Museveni offers no solution to rising commodity prices

Price tags on food items in a shop in Kampala last week. Food and other commodity prices have been on the rise in the last couple if months. PHOTO/MICHAEL KAKUMIRIZI

What you need to know:

  • Mr Museveni said government interventions by cutting taxes or subsidies would mislead the people to continue to consume without economising.

President Museveni has provided no short term solutions to the skyrocketing fuel and food prices that the country is grappling with, saying they would take a narrow path that would lead them to salvation. 

In a presidential address yesterday, President Museveni said government interventions by cutting taxes or subsidies would mislead the people to continue to consume without economising the commodities thus plugging the country into more trouble.

“Me as a rebel, when I see this situation and I say, we must migrate to something else, not subside…Because when we subside, people will continue buying more and more. You will create an artificial comfort to the people for them to think things are normal when they aren’t normal and you do that by bleeding yourself,” President Museveni said. 

The commodity prices have shot up and people can barely live within their income. A litre of petrol is at Shs6,600 from Shs3,800 a few months ago, while diesel is about Shs6,400 from Shs3,400 in the same period. Food prices have also increased as the dry spell batters most parts of the country. 

Mr Museveni said the subsidies will lead to the encroachment of the foreign reserves, which are $4b, and then create a situation similar to what is in Sri Lanka. In Sri Lanka, the country’s foreign reserves dropped because they couldn’t import fuel and other necessities, prompting protests and the fall of the government. 

He said it is better off buying commodities expensively than facing a shortage. 
“The taxes are there in order to develop. We want to make new roads. We want to make new projects.
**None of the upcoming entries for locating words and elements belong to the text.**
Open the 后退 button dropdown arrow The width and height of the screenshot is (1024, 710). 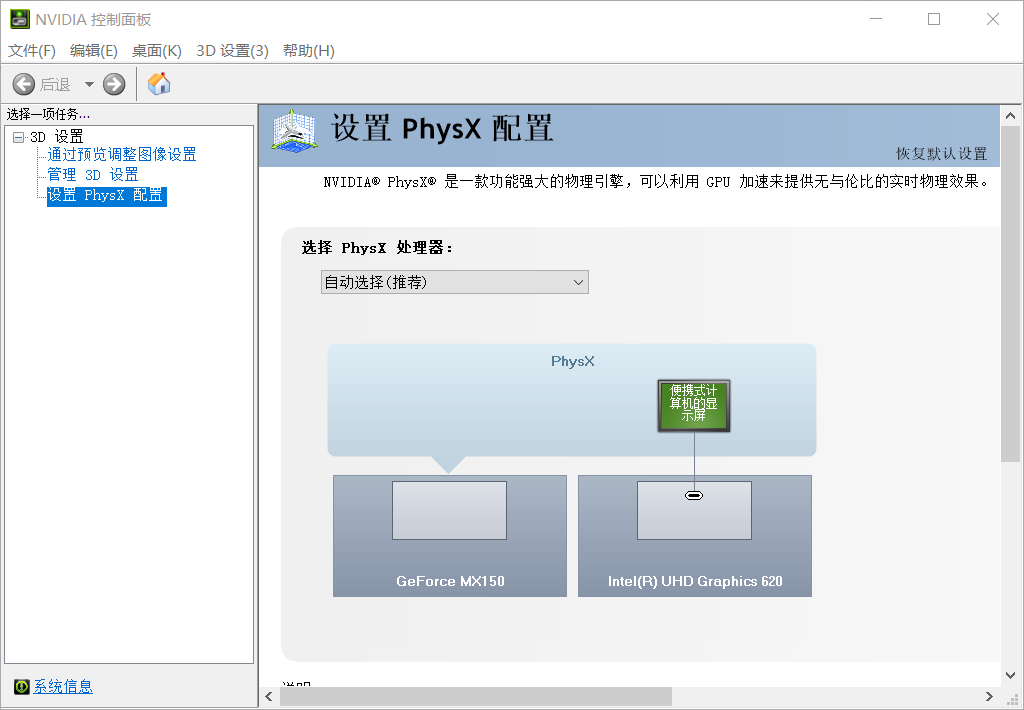[86, 84]
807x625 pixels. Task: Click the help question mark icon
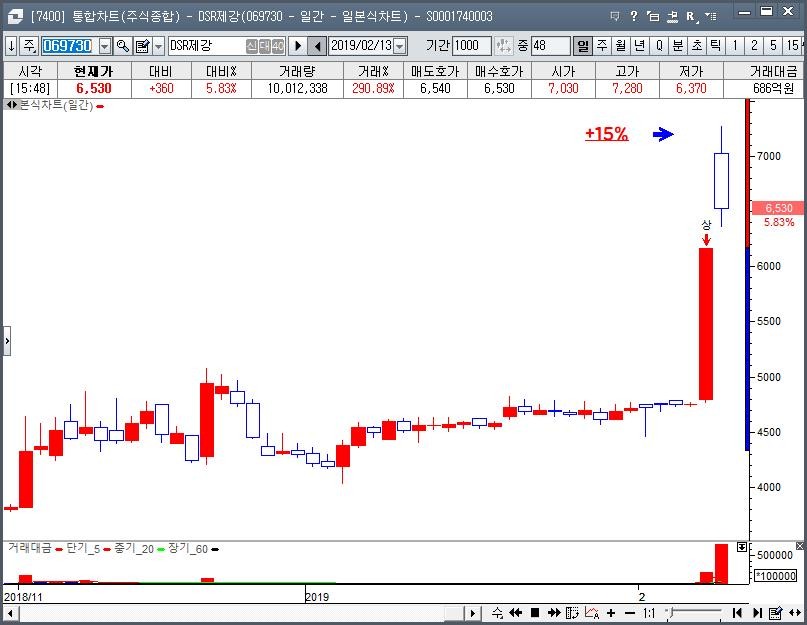[633, 16]
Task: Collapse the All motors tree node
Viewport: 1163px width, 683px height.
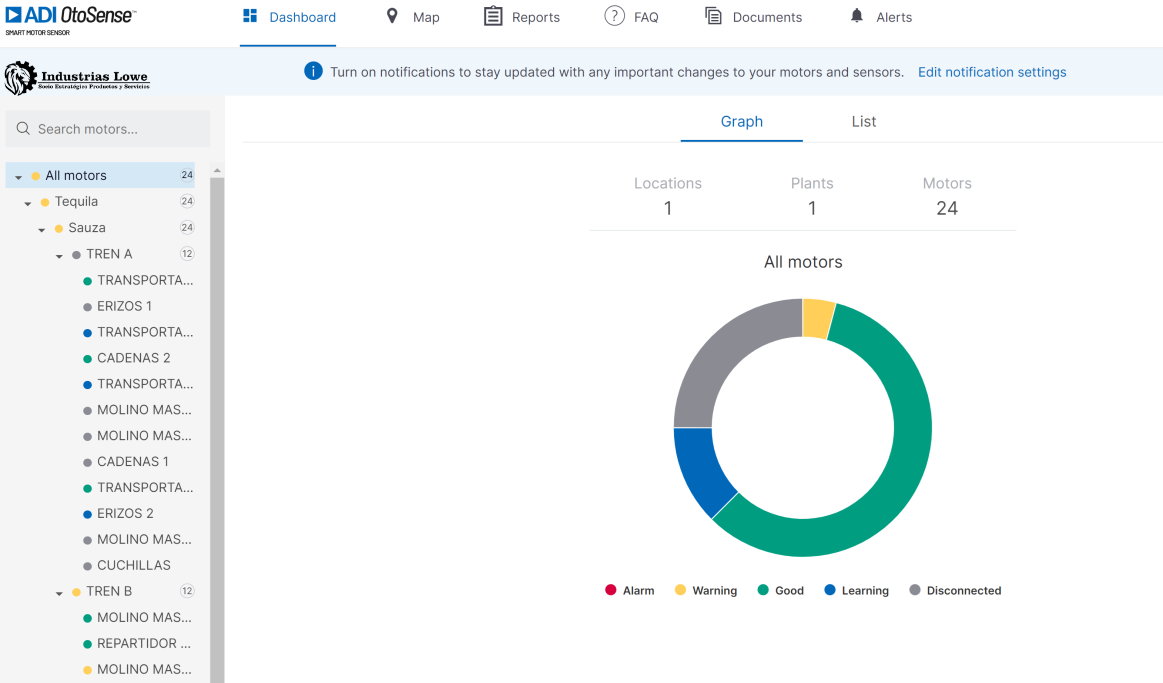Action: [x=19, y=177]
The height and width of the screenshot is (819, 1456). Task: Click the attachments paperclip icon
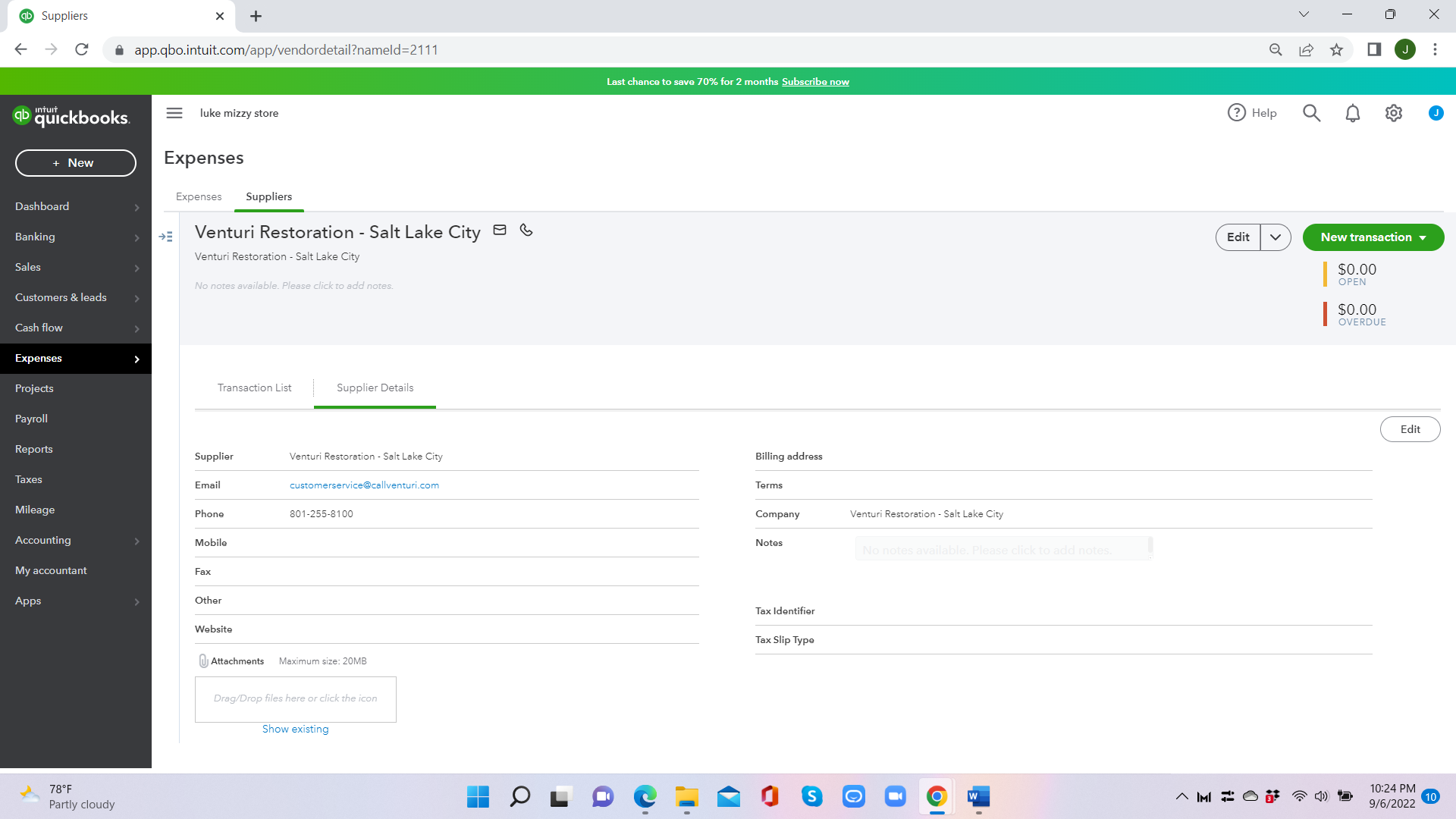(203, 661)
Now, because of that, the projects are stopped and money is spent on eating and driving,” he added.

Hours before Mr Museveni discouraged tax cuts and subsidies, his counterpart in Kenya, Mr Uhuru Kenyatta, gave Kenyans the five stimulus package where he ordered a price ceiling on retailing of two kilogrammes of maize flour to UShs3,200. 

President Kenyatta also issued reduced prices of cooking gas for a 13 kilogrammes cylinder to Ushs96,000, and the six kilogrammes to UShs44,800. In Uganda, the cooking gas prices are higher by Shs20,00 on those two products above.
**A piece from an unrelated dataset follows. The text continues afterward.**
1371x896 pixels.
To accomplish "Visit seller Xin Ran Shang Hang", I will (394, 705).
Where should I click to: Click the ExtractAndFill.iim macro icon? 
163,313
The Kenyan president also continued to give fuel subsidies to Kenyans. 
He also maintained a 15 percent reduction in electricity for households.

Surviving Covid-19

President Museveni narrated how he recently survived contracting the deadly Covid-19 while attending the Commonwealth Heads of Government Meeting (Chogm) in Rwanda.
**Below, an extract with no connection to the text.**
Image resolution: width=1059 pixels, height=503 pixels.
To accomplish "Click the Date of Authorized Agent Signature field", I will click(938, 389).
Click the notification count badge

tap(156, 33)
The President attributed his survival to being fully vaccinated against the virus.

“I was in Kigali for the Commonwealth and in the Commonwealth spirit, I almost got corona because in the main meeting, I was very careful, I put on my mask, but when we went for a smaller meeting, I relaxed a bit and I removed the mask and I was sitting with Boris Johnson, the Prime Minister of Britain and a man from Tuvalu, a small island with 12,000 people and the man had corona. I sat with him for almost one and a half hours,” he said.

“So when I came back and I went to Ntungamo, our home there and I self-isolated myself and they did rapid tests then. I quarantined myself like for four to five days and I had no problem. So this could be because of this vaccination. Definitely, I was sitting near this man and he even spoke, he didn’t cough but he spoke as part of the contribution but you find that I was not affected, why, for me I think it was because of the vaccination,” he added.

On the current update of Covid-19 infections in the country, the President revealed that there were only three patients in the hospitals as of Tuesday, with two being admitted at Mulago and one in Masaka.

He called upon the 4.9 million Ugandans who have not yet been vaccinated and also the 5.9 million Ugandans who have received only one dose to also go and get a second dose. 

He also revealed that the government is going to start vaccinating children aged between 12 and 17 during the forthcoming holiday period, but with the consent of their parents.

“I am informed that many of you have not been happy ever since we announced plans to vaccinate the bazzukulu (grandchildren) aged 12 and 17 years. As you have seen with this disease, it affects everyone, including the children. The problem with the children is that they can easily pick the virus from school and bring it back to their parents and grandparents, in addition, those with comorbidities die,” he added.

City killings 

In President Museveni’s address, he said they would hunt for the people who killed James Kakooza, a councillor in Kampala City, and a student, who was killed at Makerere University during the guild president elections last week. 

“ADF (Allied Democratic Forces rebels) thought they were in DR Congo and could kill our people with impunity. But I can assure you, they will be finished. The same goes to the killers of NRM councillor Kakooza, the ones who killed the UCU (Uganda Christian University) student and the killers of Masaka people,” he said.

“Security is now more capable than before. Ugandans have a reason to feel more secure. I appeal to courts to stop the liberalism of treating criminals with kids’ gloves.”